### Required task 1
In the mailing-list thread about the DEVFREQ patch, duplicate the passage from "On Thursday, June" up to and including "gather they have.".
### Required task 2
Translate this sentence from the mailing-list thread about the DEVFREQ patch into Spanish: "If there are multiple entities that require notifications from OPP for such changes, we'd need notifiers maintained by OPP."
### Required task 3
Write the next part of the mailing-list thread about the DEVFREQ patch, picking up after its last line.

Re: [PATCH v3 1/3] PM: Introduce DEVFREQ: generic DVFS framework with device-specific OPPs

From: Rafael J. Wysocki
Date: Sat Jul 02 2011 - 17:29:47 EST


On Thursday, June 16, 2011, Rafael J. Wysocki wrote:
> Nishanth,
>
> Have your comments been addressed by the message below?

>From the silence I gather they have.

Thanks,
Rafael



> On Monday, May 30, 2011, MyungJoo Ham wrote:
> > On Sat, May 28, 2011 at 5:57 PM, Nishanth Menon <nm@xxxxxx> wrote:
> > > On 13:53-20110527, MyungJoo Ham wrote:
> > > [..]
> > >> diff --git a/drivers/base/power/opp.c b/drivers/base/power/opp.c
> > >> index 56a6899..819c1b3 100644
> > >> --- a/drivers/base/power/opp.c
> > >> +++ b/drivers/base/power/opp.c
> > >> @@ -21,6 +21,7 @@
> > >> #include <linux/rculist.h>
> > >> #include <linux/rcupdate.h>
> > >> #include <linux/opp.h>
> > >> +#include <linux/devfreq.h>
> > >>
> > >> /*
> > >> * Internal data structure organization with the OPP layer library is as
> > >> @@ -428,6 +429,11 @@ int opp_add(struct device *dev, unsigned long freq, unsigned long u_volt)
> > >> list_add_rcu(&new_opp->node, head);
> > >> mutex_unlock(&dev_opp_list_lock);
> > >>
> > >> + /*
> > >> + * Notify generic dvfs for the change and ignore error
> > >> + * because the device may not have a devfreq entry
> > >> + */
> > >> + devfreq_update(dev);
> > > I think I understand your thought about notifiers here - we had some
> > > initial thought that we may need notifiers, for e.g. clk change
> > > notifiers which could implement enable/disable on a dependent device,
> > > thermal management etc.. so far, we have'nt had a need to modify the
> > > lowest data store layer to handle this. In this case, I think you'd
> > > like a notifier mechanism in general for opp_add,enable or disable in
> > > the opp library.
> >
> > Yes, I wanted a notifier machnaism called by OPP for any potential
> > changes in available frequencies. For that purpose, I've added
> > devfreq_update() because, for now, DEVFREQ is the only one that needs
> > such a notifier and a notifier has some overhead. If there are
> > multiple entities that require notifications from OPP for such
> > changes, we'd need notifiers maintained by OPP.
> >
> > > However, with this change, an opp_add now means:
> > > a) opp_add now depends on devfreq_update() to be part of it's integral
> > > operation - I think the devfreq should maintain it's own notifier
> > > mechanisms and not make OPP library do the notification trigger job of
> > > devfreq.

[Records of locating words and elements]
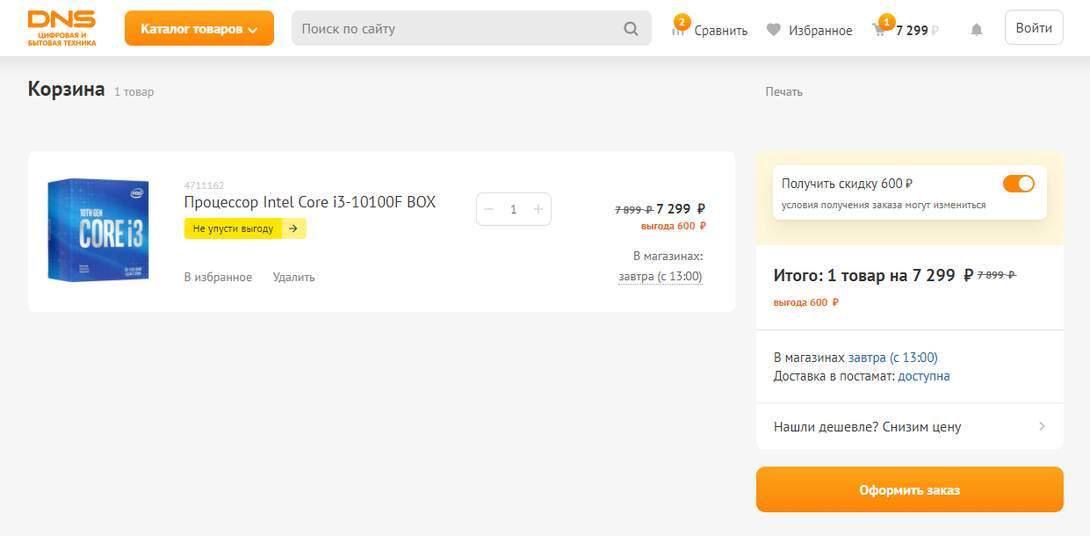Click the search magnifier icon

[x=631, y=29]
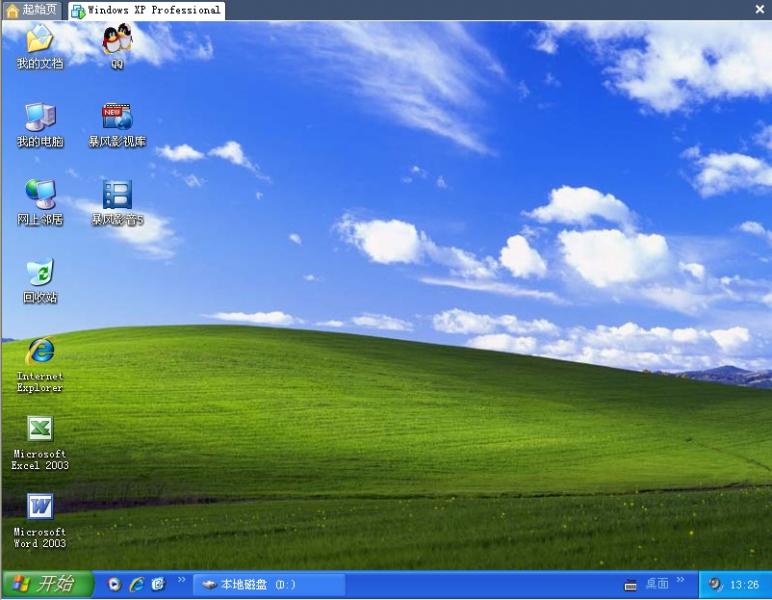Expand the Quick Launch overflow chevron
This screenshot has width=772, height=600.
click(x=182, y=580)
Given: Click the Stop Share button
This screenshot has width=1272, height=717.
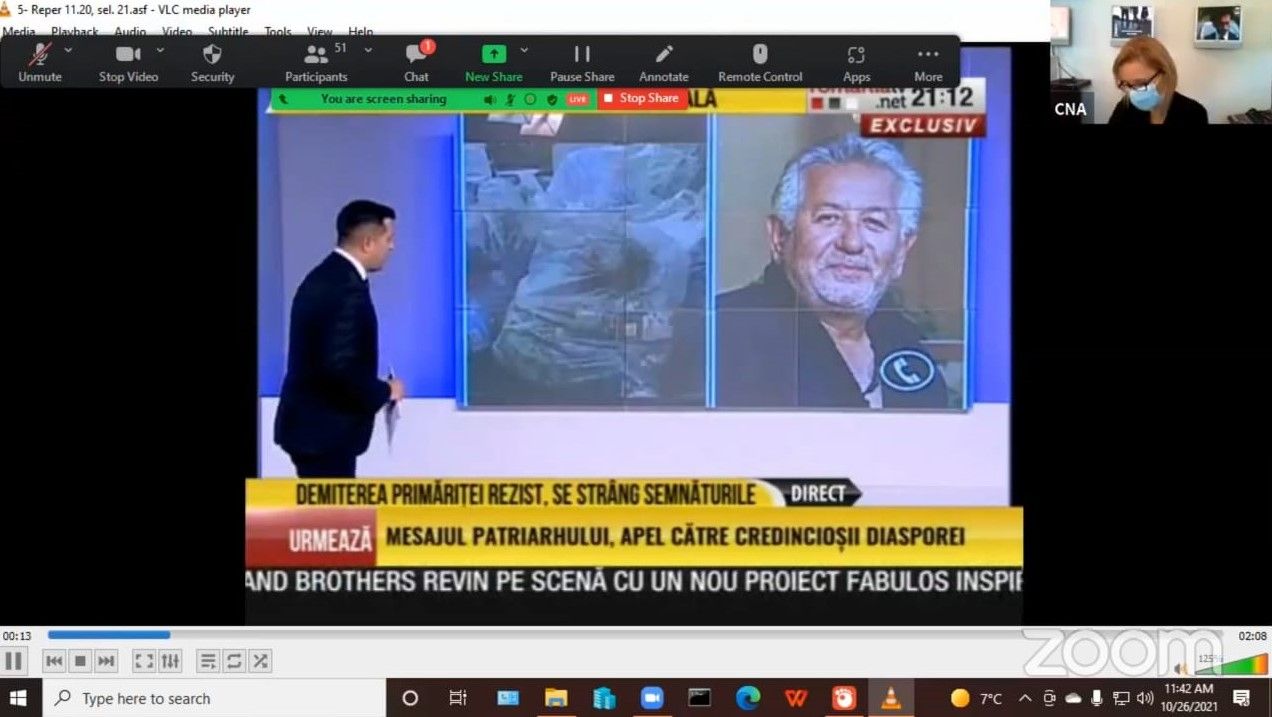Looking at the screenshot, I should click(x=641, y=98).

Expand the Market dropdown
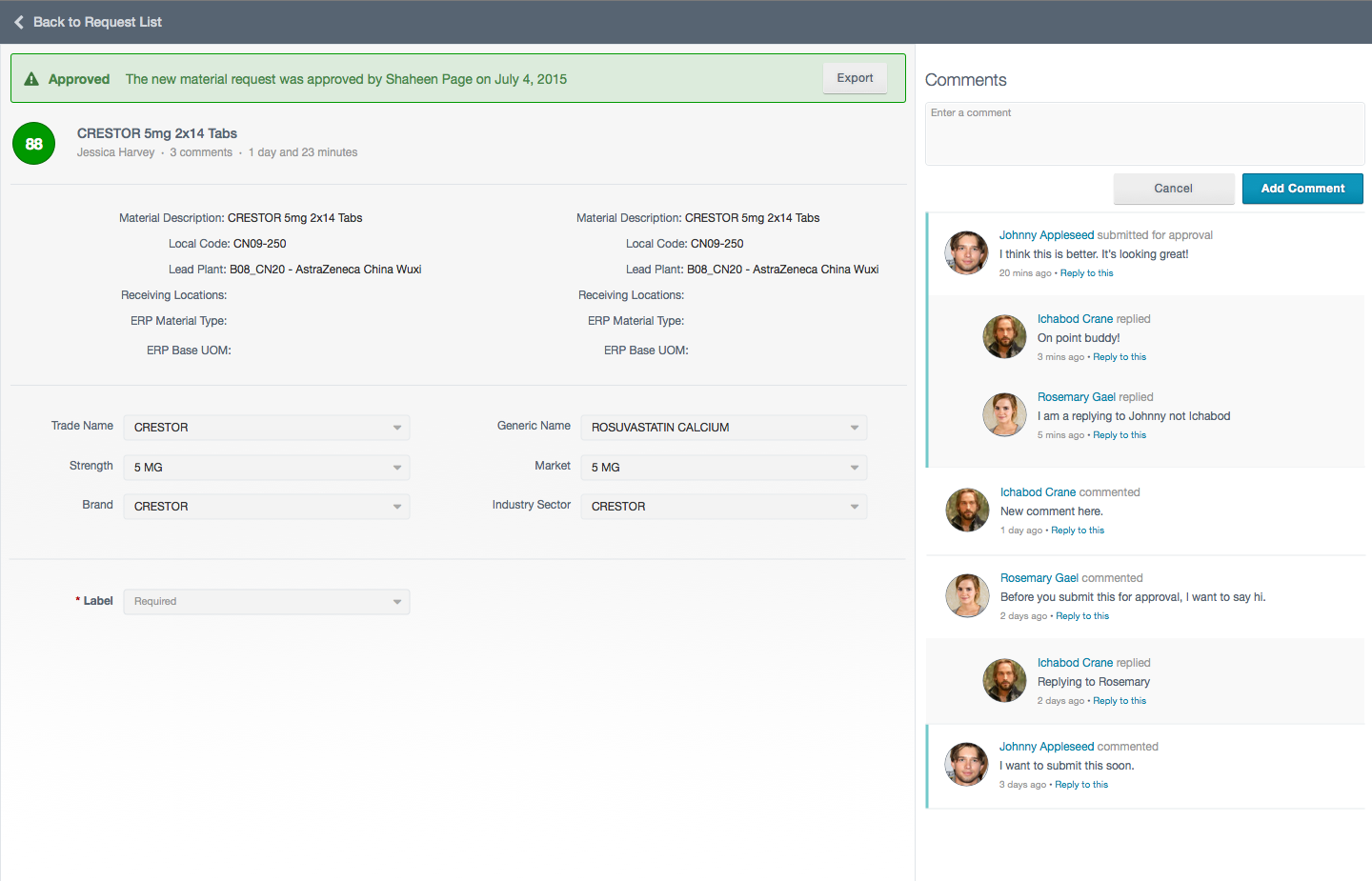tap(724, 468)
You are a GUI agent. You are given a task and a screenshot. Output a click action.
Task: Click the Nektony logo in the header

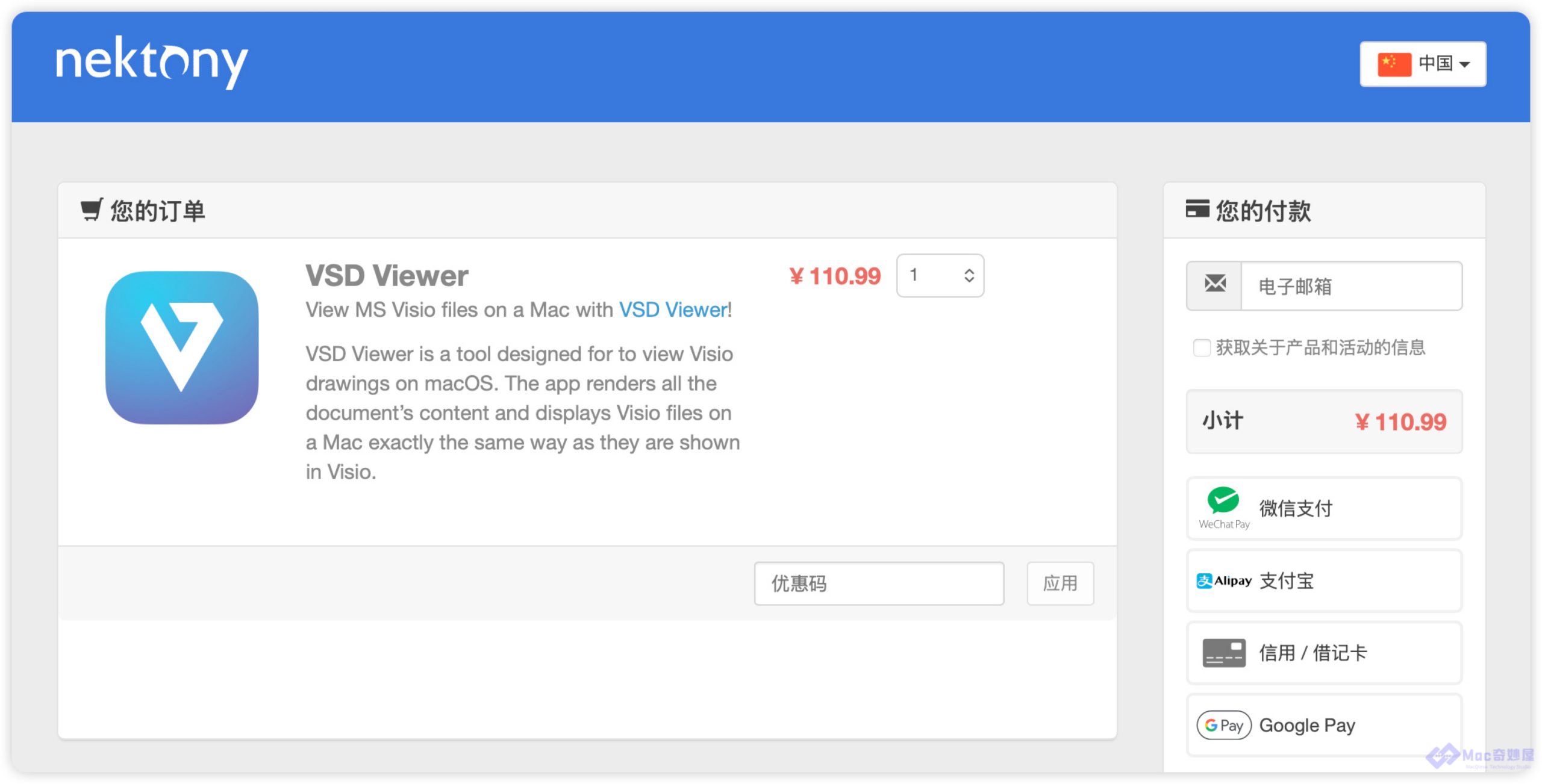coord(151,62)
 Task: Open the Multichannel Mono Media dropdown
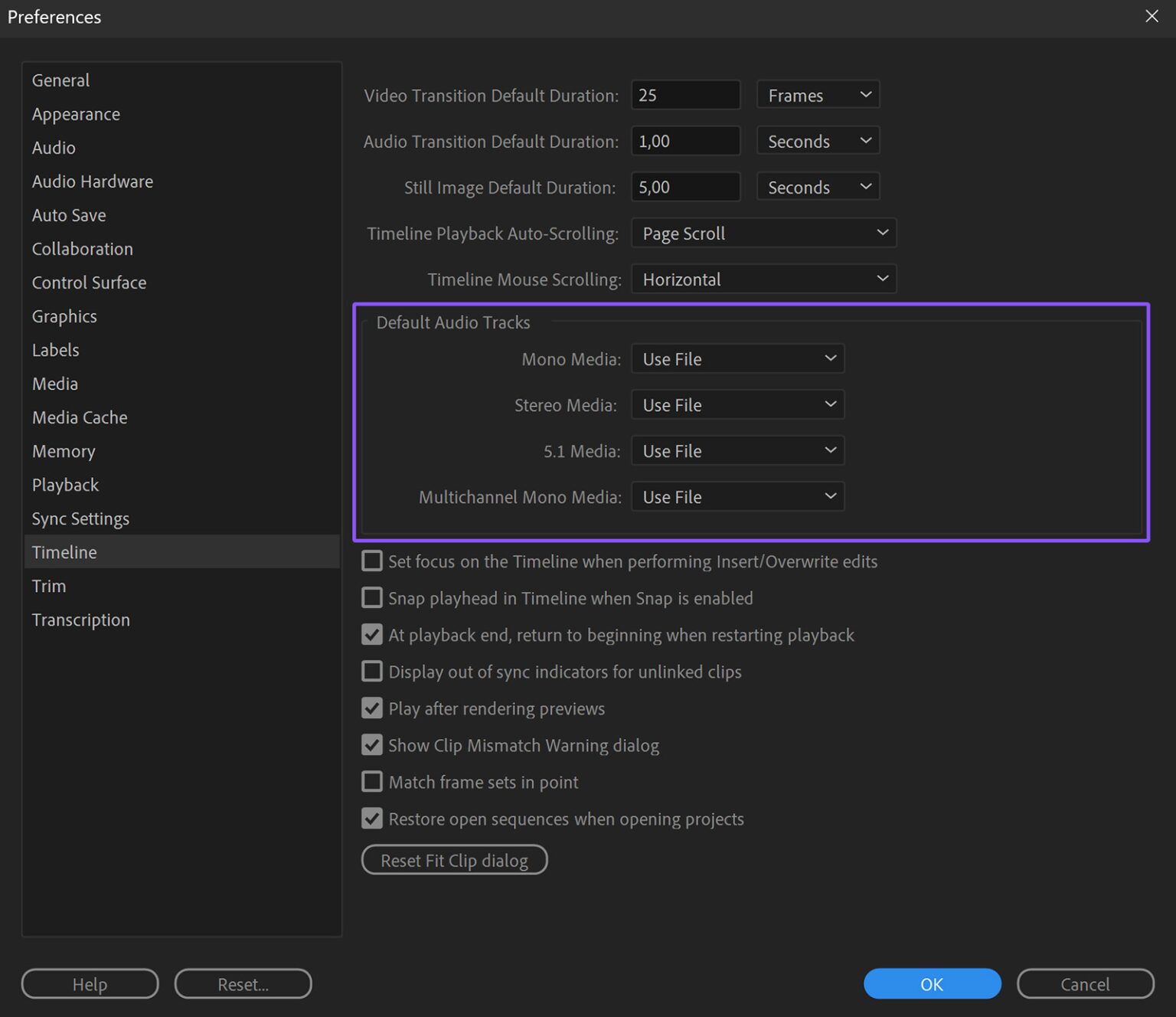[737, 496]
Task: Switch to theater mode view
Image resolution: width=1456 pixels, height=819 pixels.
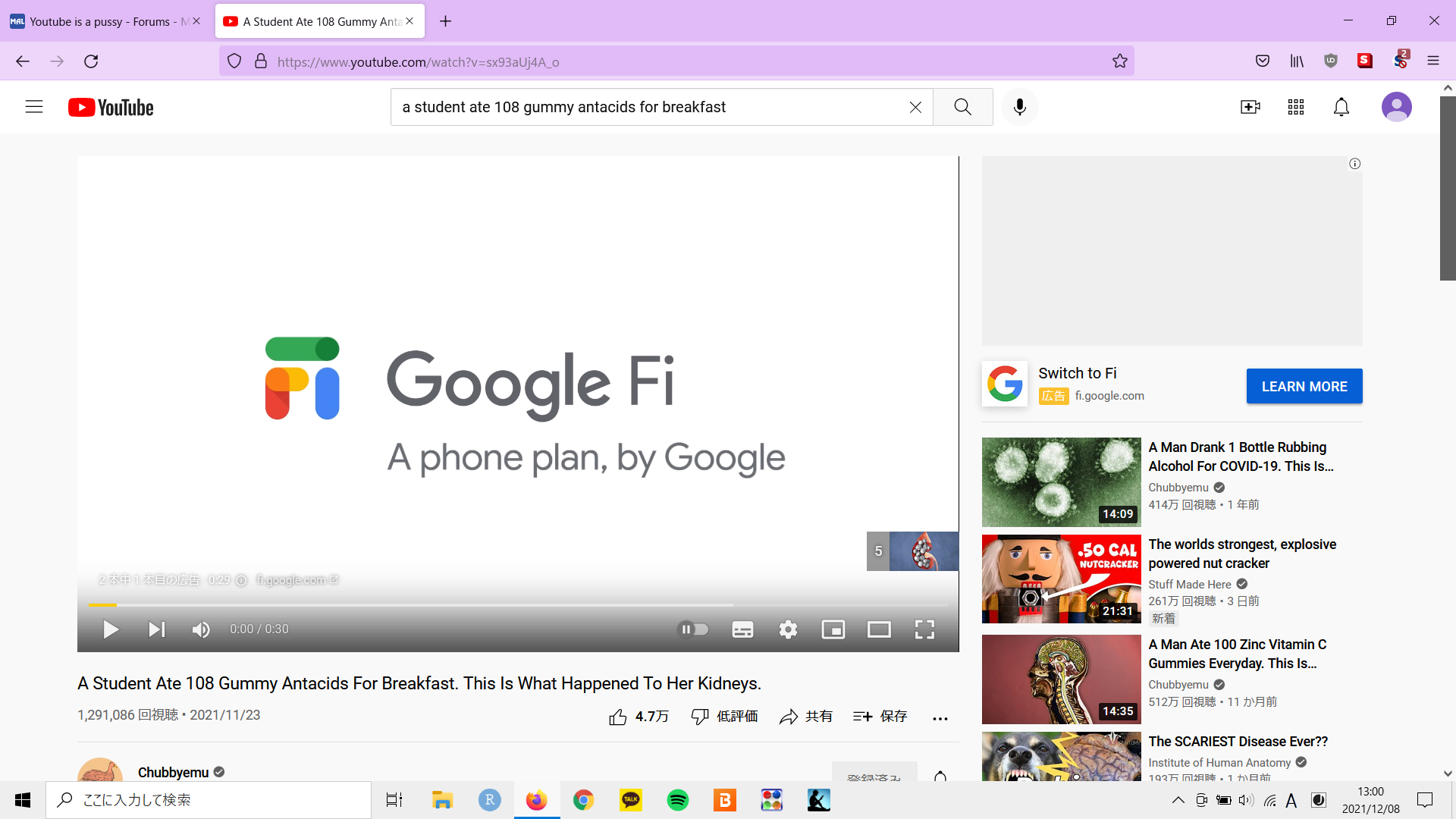Action: (x=879, y=629)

### Exercise result 1
On Thursday, June 16, 2011, Rafael J. Wysocki wrote:
> Nishanth,
>
> Have your comments been addressed by the message below?

>From the silence I gather they have.

### Exercise result 2
Si hay varias entidades que requieren notificaciones de OPP para tales cambios, necesitaríamos notificadores mantenidos por OPP.

### Exercise result 3
> >
> > To let the entities depending on the list of available frequencies be
> > notified, I think it would be appropriate for OPP to have a notifier
> > chain and call the notifier chain whenever there is a change in the
> > list. In that way, we can always add and remove the depending entities
> > (including DEVFREQ) to and from OPP's. Otherwise, we'd need OPP users
> > that call OPP functions to call the notifier chain when it appears
> > that the call will change the list.
> >
> > As long as the updates in available frequencies affect other entities,
> > OPP library should be able to notify the others whenever such changes
> > occur. In this patch, I've used devfreq_update() directly because we
> > do not have other entities, yet. However, as you've mentioned, there
> > will be others, so I'm willing to implement notifier in OPP if other
> > people also agree.
> >
> > > b) By ignoring the error, how will the caller of opp_add now know if the
> > > failures were real - e.g. some device failed to act on the notification
> > > and the overall opp_add operation failed? And why should OPP library do
> > > recovery for on behalf of devfreq?
> >
> > Um... OPP does not need to do any recovery for errors from DEVFREQ.
> > Other than errors from find_device_devfreq() in devfreq_update(), the
> > errors seem to be better returned somehow to the caller of opp_add().
> > However, would it be fine to let opp_add (and other
> > frequency-availability changing functions) return errors returned from
> > a notifier? (either devfreq_update() or srcu_notifier_call_chain())
> >
> > > c) How will you ensure the lock accuracy - given that you need to keep
> > > to the constraints of opp_add/opp_set_availability here? For example:
> > > devfreq_do is called from devfreq_monitor(workqueue) and devfreq_update
> > > in addition to having to call a bunch of function pointers whose
> > > implementation you do not know, having a function that ensures security
> > > of it's data, handles all lock conditions that is imposed differently by
> > > add,enable and disable is not visible in this implementation.
> >
> > devfreq_update() waits for devfreq_monitor() with devfreq_list_lock.
> > Both has devfreq_list_lock locked during their operations.
> >
> > > c) How about considering the usage of OPP library with an SoC cpufreq
> > > implementation say for MPU AND using the same SoC using devfreq for
> > > controlling some devices like MALI in your example simultaneously? Lets
> > > say the thermal policy manager implementation for some reason did an
> > > opp_disable of a higher OPP of MPU - devfreq_update gets called with the
> > > device(mpu_dev).. devfreq_update needs to now invoke it's validation
> > > path and fails correctly - Vs devfreq_update being called by some module
> > > which actually uses devfreq and the update failed - How does one
> > > differentiate between the two?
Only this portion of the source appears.